Friday, August 27, 2010

I'm not the bread and the knife. Not even close.

My fiance and I picked up our wedding bands last night. Despite a month of hassle from Jared "the Galleria of Jewelry", who managed to screw up David's ring three times, it did feel really good to have the rings in our hands at last. So much of wedding planning is about the party--the food, the colors, the music, etc. It's nice to have a reminder that the whole point of the wedding is the actual marriage, the promises we make to each other and what the rings symbolize. While thinking of the wedding as an event makes me nervous, I can't wait to be married.

Two of Jared's three screw-ups were related to the inscription, which is from a line from a poem by e.e. cummings that we are having read at the ceremony. Yup, one was a capitalization error (and the first time they left the first word off entirely). My wedding band was ordered from Rogers & Hollands, and while they stumbled a little over the capitalization, the engravers contacted the store to clarify it, and the band was done correctly the first time.

It's important to me to have a poem read at the ceremony, something beautiful and artful. Love poetry is tough because the sentimentality usually makes me uncomfortable. But every time I read this poem, I feel a little flutter, because it is so beautiful and simple, and it expresses a sentiment that I want our marriage always to embody. Can you guess which e.e. cummings poem I chose to have read?

I got to thinking about this because this morning a Facebook friend posted a Youtube video of a 3-year-old reciting the poem "Litany" by Billy Collins. I can't watch videos at work, but I'm sure the kid in the video is both cute and hilarious. I did Google "Litany," though, and read it.

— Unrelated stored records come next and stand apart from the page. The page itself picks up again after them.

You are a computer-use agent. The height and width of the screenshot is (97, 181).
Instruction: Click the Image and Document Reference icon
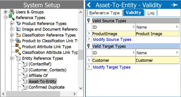pos(18,29)
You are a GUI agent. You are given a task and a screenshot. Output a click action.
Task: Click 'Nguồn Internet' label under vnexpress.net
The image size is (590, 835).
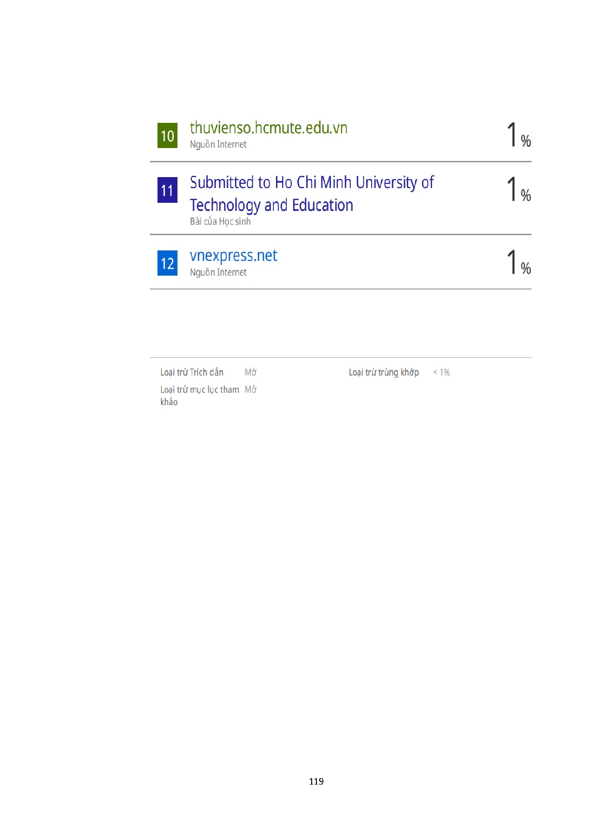[218, 272]
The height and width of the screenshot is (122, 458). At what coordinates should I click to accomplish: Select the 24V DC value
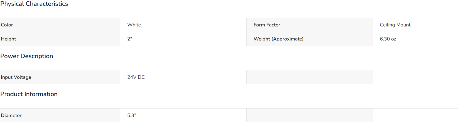136,77
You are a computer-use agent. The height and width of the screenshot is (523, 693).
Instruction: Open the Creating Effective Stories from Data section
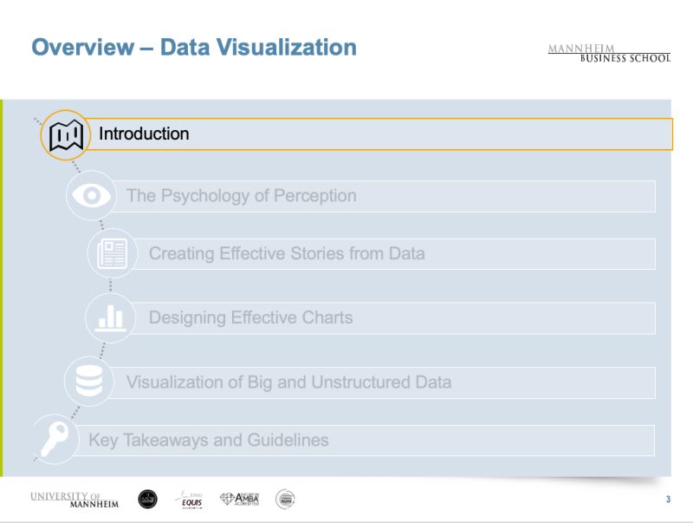point(398,253)
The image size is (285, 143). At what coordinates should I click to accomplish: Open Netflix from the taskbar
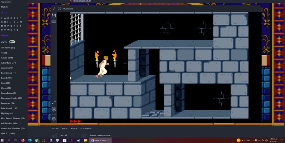tap(72, 140)
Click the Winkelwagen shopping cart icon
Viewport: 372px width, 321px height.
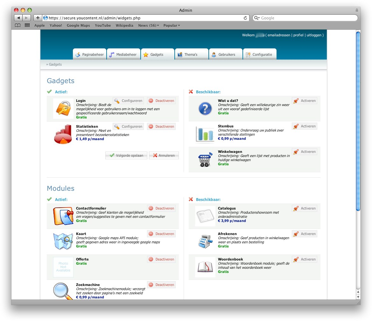(x=205, y=160)
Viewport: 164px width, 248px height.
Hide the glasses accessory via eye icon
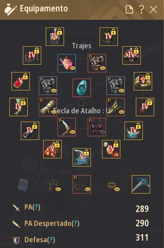88,189
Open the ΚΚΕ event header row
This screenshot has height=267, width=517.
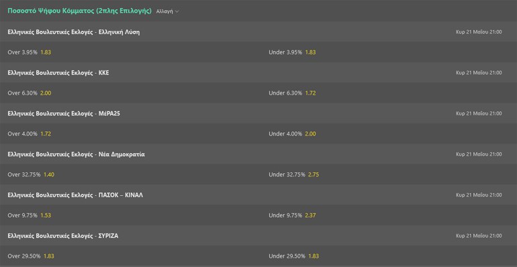pos(259,72)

Generally, I find Colllins' work clever but empty, and this poem is no exception. It is a poem which mocks an overused trope in love poetry, and while I am no fan of either overused tropes or love poetry, there is something about it that makes me uncomfortable. Does language Collins mocks edge too close to what I love about the cummings poem we picked for our wedding ceremony? There are few if any rules that cannot be broken in poetry--the reason many people repeat something badly is because a few people did it extremely well. Should I be grateful to Collins for pointing out how more recent poems have cheapened the language cummings used in 1958? I doubt he was the first to use that turn of phrase, but a lot of mid-twentieth century poets used language that no one could get away with today. Or do I just wish that Collins' poem was simply... better?